Task input:
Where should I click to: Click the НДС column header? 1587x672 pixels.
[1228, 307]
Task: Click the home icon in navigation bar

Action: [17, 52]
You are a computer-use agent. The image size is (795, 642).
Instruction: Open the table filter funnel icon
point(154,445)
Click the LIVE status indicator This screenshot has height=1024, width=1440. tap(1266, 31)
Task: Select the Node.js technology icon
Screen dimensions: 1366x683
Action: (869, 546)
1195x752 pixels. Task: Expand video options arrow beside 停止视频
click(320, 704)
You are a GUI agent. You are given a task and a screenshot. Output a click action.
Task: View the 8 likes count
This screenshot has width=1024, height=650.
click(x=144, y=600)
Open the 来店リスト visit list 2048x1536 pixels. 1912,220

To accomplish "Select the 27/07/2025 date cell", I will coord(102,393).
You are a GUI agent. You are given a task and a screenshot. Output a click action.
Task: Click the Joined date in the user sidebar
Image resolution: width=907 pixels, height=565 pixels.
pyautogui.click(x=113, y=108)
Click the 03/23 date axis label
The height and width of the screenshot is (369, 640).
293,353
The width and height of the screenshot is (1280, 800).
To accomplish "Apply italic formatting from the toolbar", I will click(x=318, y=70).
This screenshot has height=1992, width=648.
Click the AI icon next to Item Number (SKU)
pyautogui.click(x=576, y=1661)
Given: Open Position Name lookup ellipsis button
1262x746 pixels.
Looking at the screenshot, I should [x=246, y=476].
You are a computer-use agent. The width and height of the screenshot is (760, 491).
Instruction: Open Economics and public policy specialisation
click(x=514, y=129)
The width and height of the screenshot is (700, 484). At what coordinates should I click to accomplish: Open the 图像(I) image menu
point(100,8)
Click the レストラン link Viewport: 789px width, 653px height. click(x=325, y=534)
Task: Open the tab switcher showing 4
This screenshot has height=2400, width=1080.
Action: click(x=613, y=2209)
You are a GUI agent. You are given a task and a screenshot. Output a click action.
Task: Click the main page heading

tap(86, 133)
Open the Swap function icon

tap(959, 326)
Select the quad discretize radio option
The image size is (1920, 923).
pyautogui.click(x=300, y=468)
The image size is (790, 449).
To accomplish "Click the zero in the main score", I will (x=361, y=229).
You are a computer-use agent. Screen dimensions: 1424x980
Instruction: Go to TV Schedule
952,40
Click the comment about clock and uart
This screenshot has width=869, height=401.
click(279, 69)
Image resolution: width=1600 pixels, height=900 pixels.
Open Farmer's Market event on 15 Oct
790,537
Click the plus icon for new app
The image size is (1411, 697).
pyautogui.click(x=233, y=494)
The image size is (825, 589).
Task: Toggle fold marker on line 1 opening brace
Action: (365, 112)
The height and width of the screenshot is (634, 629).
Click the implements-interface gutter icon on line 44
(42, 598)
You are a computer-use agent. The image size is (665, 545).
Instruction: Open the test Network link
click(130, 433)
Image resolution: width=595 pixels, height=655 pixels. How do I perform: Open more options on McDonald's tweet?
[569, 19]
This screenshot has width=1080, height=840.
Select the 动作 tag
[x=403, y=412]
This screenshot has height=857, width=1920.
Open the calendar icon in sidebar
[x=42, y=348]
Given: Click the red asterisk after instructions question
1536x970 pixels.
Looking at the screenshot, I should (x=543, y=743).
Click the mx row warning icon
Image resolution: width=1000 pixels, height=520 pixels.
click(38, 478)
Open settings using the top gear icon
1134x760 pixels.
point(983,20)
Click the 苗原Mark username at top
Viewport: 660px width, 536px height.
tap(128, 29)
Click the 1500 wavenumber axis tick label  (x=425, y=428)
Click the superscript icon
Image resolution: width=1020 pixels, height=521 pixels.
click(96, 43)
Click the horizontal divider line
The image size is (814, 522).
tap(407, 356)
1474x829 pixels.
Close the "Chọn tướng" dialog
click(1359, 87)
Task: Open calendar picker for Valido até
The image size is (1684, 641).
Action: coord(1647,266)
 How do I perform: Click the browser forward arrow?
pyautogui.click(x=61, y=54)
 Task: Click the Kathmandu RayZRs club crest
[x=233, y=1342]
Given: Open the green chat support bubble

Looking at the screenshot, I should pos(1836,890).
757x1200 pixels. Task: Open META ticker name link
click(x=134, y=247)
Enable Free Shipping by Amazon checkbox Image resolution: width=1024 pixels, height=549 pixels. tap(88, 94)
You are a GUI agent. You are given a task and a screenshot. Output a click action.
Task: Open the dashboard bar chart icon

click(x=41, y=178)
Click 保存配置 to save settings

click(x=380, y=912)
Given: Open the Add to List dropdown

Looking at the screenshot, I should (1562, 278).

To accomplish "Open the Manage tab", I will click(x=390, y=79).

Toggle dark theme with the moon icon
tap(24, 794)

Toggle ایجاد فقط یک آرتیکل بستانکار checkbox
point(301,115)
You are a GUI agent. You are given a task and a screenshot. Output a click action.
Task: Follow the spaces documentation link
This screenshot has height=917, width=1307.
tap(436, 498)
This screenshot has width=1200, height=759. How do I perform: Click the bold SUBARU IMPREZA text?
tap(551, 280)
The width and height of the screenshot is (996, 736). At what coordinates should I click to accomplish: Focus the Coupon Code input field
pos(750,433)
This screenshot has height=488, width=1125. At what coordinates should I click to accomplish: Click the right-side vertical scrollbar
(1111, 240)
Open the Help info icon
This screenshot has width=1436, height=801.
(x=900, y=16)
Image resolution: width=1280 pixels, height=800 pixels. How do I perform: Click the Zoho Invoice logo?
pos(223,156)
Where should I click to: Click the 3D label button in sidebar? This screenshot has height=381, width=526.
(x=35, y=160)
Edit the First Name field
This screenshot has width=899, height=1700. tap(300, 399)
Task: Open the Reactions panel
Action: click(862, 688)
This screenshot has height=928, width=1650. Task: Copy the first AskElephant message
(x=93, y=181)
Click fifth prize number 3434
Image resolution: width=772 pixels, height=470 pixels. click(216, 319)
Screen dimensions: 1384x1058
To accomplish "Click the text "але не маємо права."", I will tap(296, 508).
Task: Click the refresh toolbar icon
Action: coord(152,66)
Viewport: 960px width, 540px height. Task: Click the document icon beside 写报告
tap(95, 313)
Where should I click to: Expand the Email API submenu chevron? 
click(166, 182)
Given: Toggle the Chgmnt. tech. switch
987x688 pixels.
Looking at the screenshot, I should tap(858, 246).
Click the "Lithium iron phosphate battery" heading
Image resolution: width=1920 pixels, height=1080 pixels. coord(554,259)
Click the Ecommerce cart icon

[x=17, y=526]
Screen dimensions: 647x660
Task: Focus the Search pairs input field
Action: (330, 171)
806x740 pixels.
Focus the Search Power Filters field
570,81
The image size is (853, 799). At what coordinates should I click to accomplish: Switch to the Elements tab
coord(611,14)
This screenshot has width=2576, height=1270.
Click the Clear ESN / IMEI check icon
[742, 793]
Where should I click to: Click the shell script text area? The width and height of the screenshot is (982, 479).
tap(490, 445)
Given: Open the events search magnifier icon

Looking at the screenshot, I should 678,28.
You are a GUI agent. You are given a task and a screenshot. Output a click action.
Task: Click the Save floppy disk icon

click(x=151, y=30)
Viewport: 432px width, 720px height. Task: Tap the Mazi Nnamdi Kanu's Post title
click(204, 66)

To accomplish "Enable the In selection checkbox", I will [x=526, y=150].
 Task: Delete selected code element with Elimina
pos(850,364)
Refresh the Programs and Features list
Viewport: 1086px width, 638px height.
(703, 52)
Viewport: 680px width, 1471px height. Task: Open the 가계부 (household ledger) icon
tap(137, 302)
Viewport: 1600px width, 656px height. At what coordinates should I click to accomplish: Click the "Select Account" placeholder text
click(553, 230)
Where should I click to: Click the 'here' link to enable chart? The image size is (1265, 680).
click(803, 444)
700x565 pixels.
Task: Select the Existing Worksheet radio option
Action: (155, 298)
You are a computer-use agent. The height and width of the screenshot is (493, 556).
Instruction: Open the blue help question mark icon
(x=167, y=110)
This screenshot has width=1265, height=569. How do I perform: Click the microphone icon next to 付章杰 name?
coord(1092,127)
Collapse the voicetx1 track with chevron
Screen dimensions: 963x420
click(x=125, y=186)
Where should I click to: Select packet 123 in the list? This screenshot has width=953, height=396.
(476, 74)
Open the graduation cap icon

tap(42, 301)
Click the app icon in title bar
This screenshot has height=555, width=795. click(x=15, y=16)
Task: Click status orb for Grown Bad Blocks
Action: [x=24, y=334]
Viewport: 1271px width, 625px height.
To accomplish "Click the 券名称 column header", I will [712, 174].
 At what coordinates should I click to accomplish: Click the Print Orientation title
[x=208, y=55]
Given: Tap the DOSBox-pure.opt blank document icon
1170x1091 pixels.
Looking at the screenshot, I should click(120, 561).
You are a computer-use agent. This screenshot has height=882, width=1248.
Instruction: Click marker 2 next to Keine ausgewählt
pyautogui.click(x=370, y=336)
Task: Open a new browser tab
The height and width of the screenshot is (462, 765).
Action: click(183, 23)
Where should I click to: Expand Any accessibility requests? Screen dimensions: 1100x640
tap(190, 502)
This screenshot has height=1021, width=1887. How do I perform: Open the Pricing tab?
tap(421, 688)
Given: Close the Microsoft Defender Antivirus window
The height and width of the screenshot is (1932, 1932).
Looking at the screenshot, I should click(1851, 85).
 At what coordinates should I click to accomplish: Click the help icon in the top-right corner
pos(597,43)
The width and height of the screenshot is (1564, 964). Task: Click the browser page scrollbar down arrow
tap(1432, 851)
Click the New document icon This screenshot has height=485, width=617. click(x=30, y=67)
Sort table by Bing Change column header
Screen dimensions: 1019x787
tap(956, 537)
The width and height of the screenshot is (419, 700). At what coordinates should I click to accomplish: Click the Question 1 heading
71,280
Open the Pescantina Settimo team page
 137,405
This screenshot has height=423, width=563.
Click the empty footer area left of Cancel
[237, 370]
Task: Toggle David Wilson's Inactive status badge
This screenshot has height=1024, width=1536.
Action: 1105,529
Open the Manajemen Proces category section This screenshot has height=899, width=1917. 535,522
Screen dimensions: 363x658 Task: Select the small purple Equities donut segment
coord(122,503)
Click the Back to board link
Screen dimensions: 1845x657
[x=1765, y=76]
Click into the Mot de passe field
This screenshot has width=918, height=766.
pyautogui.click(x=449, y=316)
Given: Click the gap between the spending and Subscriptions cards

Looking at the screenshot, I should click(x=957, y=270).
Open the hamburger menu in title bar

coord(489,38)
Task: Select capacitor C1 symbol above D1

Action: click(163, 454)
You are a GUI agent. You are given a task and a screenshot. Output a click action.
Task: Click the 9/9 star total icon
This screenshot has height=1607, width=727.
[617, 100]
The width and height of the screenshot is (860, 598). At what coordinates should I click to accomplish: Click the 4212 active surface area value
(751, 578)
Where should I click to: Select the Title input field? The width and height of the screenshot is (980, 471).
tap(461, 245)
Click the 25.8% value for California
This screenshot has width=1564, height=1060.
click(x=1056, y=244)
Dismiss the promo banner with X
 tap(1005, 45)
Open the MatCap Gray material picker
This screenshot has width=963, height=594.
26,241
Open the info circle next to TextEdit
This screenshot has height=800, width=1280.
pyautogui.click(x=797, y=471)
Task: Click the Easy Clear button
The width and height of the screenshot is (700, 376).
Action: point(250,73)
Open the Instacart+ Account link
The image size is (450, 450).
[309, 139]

Directions for this task:
The answer should be an exact copy of the lines from the first line of the data through the line with "Task: Click the Joined" and should contain nothing else.

Solved exercise:
Where should I click to: Click the НДС column header? 1587x672 pixels.
[1228, 307]
Task: Click the home icon in navigation bar

Action: [17, 52]
You are a computer-use agent. The image size is (795, 642).
Instruction: Open the table filter funnel icon
point(154,445)
Click the LIVE status indicator This screenshot has height=1024, width=1440. tap(1266, 31)
Task: Select the Node.js technology icon
Screen dimensions: 1366x683
Action: (869, 546)
1195x752 pixels. Task: Expand video options arrow beside 停止视频
click(320, 704)
You are a GUI agent. You are given a task and a screenshot. Output a click action.
Task: View the 8 likes count
This screenshot has width=1024, height=650.
click(x=144, y=600)
Open the 来店リスト visit list 2048x1536 pixels. 1912,220

To accomplish "Select the 27/07/2025 date cell", I will coord(102,393).
You are a GUI agent. You are given a task and a screenshot. Output a click action.
Task: Click the Joined date in the user sidebar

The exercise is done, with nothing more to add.